Explainable concept mappings of MRI: Revealing the mechanisms underlying deep learning-based brain disease classification

TL;DR

This study addresses the interpretability of CNNs for MRI-based Alzheimer's disease classification by using CRP to map learned concepts to brain regions via quantitative $R_2^*$ maps. A Graz^+ relevance-guided CNN is trained on $R_2^*$ data, with a relevance-regularization term that concentrates attention within brain tissue, and concept analysis identifies eight last-layer channels whose relevance is ranked and interpreted. Results reveal that highly relevant concepts concentrate in and around the basal ganglia, with ROI analysis showing corroborating $R_2^*$ differences in subcortical structures, supporting the biological plausibility of learned features. The approach demonstrates that concept mappings can validate models, reveal underlying mechanisms, and potentially improve reliability in clinically relevant MRI classification tasks.

Abstract

Motivation. While recent studies show high accuracy in the classification of Alzheimer's disease using deep neural networks, the underlying learned concepts have not been investigated. Goals. To systematically identify changes in brain regions through concepts learned by the deep neural network for model validation. Approach.
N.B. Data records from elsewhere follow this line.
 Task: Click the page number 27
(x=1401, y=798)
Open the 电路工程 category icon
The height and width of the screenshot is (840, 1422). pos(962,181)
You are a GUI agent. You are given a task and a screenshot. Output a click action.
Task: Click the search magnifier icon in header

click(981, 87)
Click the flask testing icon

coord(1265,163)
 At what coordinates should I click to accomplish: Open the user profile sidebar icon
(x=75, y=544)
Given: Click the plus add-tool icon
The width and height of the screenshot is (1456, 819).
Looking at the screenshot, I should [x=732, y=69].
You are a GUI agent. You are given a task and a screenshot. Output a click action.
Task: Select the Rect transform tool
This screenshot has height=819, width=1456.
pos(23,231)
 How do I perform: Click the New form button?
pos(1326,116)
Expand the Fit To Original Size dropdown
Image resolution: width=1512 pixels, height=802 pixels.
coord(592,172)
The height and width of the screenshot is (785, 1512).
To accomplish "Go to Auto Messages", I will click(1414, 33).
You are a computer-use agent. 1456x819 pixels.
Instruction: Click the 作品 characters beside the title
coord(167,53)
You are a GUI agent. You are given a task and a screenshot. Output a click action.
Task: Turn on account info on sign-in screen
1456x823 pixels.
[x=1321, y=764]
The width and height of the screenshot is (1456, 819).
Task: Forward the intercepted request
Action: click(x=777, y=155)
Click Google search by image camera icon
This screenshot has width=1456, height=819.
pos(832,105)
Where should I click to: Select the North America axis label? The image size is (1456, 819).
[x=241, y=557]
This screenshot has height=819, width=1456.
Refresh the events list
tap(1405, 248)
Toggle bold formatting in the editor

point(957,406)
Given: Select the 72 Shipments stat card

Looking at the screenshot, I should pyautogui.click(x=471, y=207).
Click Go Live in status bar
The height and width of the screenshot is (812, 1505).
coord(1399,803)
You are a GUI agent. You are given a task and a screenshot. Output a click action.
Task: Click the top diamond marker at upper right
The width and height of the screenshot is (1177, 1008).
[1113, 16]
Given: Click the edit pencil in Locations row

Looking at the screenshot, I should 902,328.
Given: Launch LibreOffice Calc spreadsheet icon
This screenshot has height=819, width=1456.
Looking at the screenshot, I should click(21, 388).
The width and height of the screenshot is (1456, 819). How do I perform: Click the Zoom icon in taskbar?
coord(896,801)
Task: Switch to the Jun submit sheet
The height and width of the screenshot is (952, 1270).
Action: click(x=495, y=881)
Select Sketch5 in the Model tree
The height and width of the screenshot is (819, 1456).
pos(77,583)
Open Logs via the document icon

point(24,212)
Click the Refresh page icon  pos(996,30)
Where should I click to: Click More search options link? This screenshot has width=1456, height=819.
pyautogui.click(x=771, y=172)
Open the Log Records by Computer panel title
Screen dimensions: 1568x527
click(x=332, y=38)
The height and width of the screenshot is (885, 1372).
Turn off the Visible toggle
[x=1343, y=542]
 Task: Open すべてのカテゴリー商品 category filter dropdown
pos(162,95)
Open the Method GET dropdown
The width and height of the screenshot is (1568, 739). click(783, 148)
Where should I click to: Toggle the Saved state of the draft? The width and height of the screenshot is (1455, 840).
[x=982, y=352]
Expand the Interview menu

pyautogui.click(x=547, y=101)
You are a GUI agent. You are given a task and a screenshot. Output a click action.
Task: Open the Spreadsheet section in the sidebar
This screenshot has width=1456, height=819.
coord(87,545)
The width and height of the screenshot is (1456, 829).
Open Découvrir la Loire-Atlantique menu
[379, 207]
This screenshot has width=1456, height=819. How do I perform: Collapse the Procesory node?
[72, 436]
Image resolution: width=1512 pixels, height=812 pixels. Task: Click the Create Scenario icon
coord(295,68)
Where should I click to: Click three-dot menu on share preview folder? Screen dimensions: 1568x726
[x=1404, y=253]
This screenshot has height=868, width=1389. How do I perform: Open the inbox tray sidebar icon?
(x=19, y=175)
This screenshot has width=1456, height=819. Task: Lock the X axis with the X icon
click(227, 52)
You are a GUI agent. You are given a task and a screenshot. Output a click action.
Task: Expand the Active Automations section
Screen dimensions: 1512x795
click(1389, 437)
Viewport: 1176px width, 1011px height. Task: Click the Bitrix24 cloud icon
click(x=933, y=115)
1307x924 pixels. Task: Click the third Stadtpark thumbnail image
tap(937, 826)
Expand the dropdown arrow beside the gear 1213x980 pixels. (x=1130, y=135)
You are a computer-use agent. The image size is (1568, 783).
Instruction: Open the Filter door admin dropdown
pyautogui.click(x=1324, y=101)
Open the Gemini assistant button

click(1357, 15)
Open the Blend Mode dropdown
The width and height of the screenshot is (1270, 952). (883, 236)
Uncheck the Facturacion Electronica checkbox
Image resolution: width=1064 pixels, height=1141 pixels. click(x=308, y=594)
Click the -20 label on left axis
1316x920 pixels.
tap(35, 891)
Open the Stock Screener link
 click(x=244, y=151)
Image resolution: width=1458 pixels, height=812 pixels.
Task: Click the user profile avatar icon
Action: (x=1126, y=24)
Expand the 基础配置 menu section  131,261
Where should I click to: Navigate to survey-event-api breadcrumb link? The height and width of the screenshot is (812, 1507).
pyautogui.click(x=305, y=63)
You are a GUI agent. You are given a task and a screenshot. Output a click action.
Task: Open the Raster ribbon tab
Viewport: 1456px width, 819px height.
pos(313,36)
Using quantitative R2* maps we separated Alzheimer's patients (n=117) from normal controls (n=219) by using a convolutional neural network and systematically investigated the learned concepts using Concept Relevance Propagation and compared these results to a conventional region of interest-based analysis. Results. In line with established histological findings and the region of interest-based analyses, highly relevant concepts were primarily found in and adjacent to the basal ganglia. Impact. The identification of concepts learned by deep neural networks for disease classification enables validation of the models and could potentially improve reliability.

Figures (5)

• Figure 1: Top row shows schematic overview of conventional back-propagation heat mapping propagating relevance scores backwards through the network creating a single heat map. Line thickness symbolizes the (relative) amount of relevance (in red) flowing through the connections. In contrast, shown in the bottom row, by conditioning on a concept encoded by a hidden-layer channel (highlighted in blue and green), Concept Relevance Propagation (CRP) and RelMax allow to compute concept-conditional explanations and provide semantic meaning for latent model structures, disentangling the learned and identified image features. NC normal control; AD Alzheimer's disease; R relevance.
• Figure 2: Row (1) shows the difference of conventional mean global heat maps created for AD and NC using LRP-$z^+$-rule for five slices (columns), overlaid on the MNI152 standard-brain 1mm template. In comparison, rows (2) to (5) show the differences of the four most important concepts on the same slices, ranked by their relative importance (percentage next to name) for the classification results. Negative differences are presented as blue-lightblue and indicate regions in concepts with more attribution in AD compared to NC, whereas positive differences, shown as red-yellow, highlight regions in concepts with more attribution in NC compared to AD. If the attribution in NC and AD is similar (e.g. concept is nearly equally used for both classes) the regions disappear. Images are shown in standard-radiological view, thus left and right is flipped and white lines outline the basal ganglia.
• Figure 3: Rows (1) to (4) show the 4 most important concepts, ranked by their relative importance (percentage next to name) for the classification results. Columns (1) to (5) show the 5 top ranked individual test images for each concept on the same transversal slice. Positive relevance, shown as red-yellow, highlight regions in concepts with higher attributions. White lines in slices outline the basal ganglia. Images are shown in standard-radiological view, causing the left and right side of the brain to be flipped.
• Figure 4: Row (1) shows the conventional mean global heat maps created for NC using LRP-$z^+$-rule for 5 slices (columns), overlaid on the MNI152 standard-brain 1mm template. In comparison, rows (2) to (5) show the 4 most important concepts on the same slices, ranked by their relative importance (percentage next to name) for the classification results. Positive relevance, shown as red-yellow, highlight regions in concepts with higher attributions. White lines in slices outline the basal ganglia. Images are shown in standard-radiological view, causing the left and right side of the brain to be flipped.
• Figure 5: Row (1) shows the conventional mean global heat maps created for AD using LRP-$z^+$-rule for 5 slices (columns), overlaid on the MNI152 standard-brain 1mm template. In comparison, rows (2) to (5) show the 4 most important concepts on the same slices, ranked by their relative importance (percentage next to name) for the classification results. Positive relevance, shown as red-yellow, highlight regions in concepts with higher attributions. White lines in slices outline the basal ganglia. Images are shown in standard-radiological view, causing the left and right side of the brain to be flipped.